December 18, 2025
Cheat codes vs weed-out woes
Great Ideas in Theoretical Computer Science
Theory class sparks chaos: weed-out whispers, zero highlights, cheat-code hype
TLDR: A theory-first CS course explains how computers work—from simple models to Turing machines—and why some problems can’t be solved. Comments split between “weed-out” accusations and fans praising math and “cheat-code” randomness, sparking a louder debate over whether CS should prioritize proofs and limits or real-world practicality.
A new open course promises the “great ideas” of how computers — and maybe the universe — compute: from simple toy machines to Turing machines (an abstract stand‑in for any computer) and the big twist that some questions can never be answered. But the comments went full drama. One reader swears CMU treated it as “a weed‑out class,” igniting the age‑old fight: brain‑stretching essentials or gatekeeping? Another roasted the empty “Highlights” section as the most honest syllabus ever. And a war story stole the show: when asked for practical use, a prof allegedly replied, “I don’t really care,” reminding everyone this is science class, not a startup pitch.
Then came the counterpunch. Theory fans piled in to say this stuff matters, period. A stan hyped randomized algorithms as feeling like cheating past famously hard problems—cue memes about math cheat codes. Old‑timers dropped receipts to a previous 93‑comment brawl. Verdict: the thread split between “weed‑out cruelty,” “highlight‑free honesty,” and “pure‑math joy.” Behind the jokes is a real question: should CS teach limits and proofs first, or keep it practical?
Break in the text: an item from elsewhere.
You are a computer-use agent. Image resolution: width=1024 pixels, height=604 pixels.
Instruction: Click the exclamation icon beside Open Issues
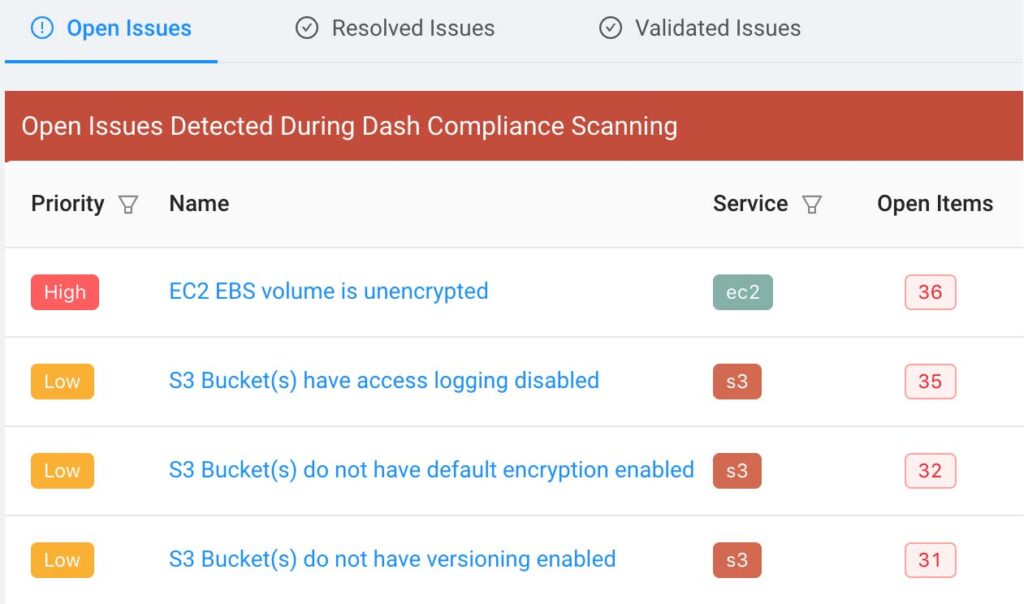click(x=42, y=28)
Whichever side you’re on, this class just became the latest culture war over what computer science is for.
Key Points
- •The course formalizes computation and algorithms, starting from data representation and problem definition.
- •Deterministic finite automata (DFA) are introduced as a simple model with applications and a foundation for algorithm definition.
- •Turing machines are defined as the standard model of computation, linked to the physical Church–Turing thesis.
- •The course proves most problems are undecidable, demonstrating explicit examples using diagonalization and reductions.
- •Historical context connects formalization of mathematics to formalizing computation, while noting many practical problems are decidable.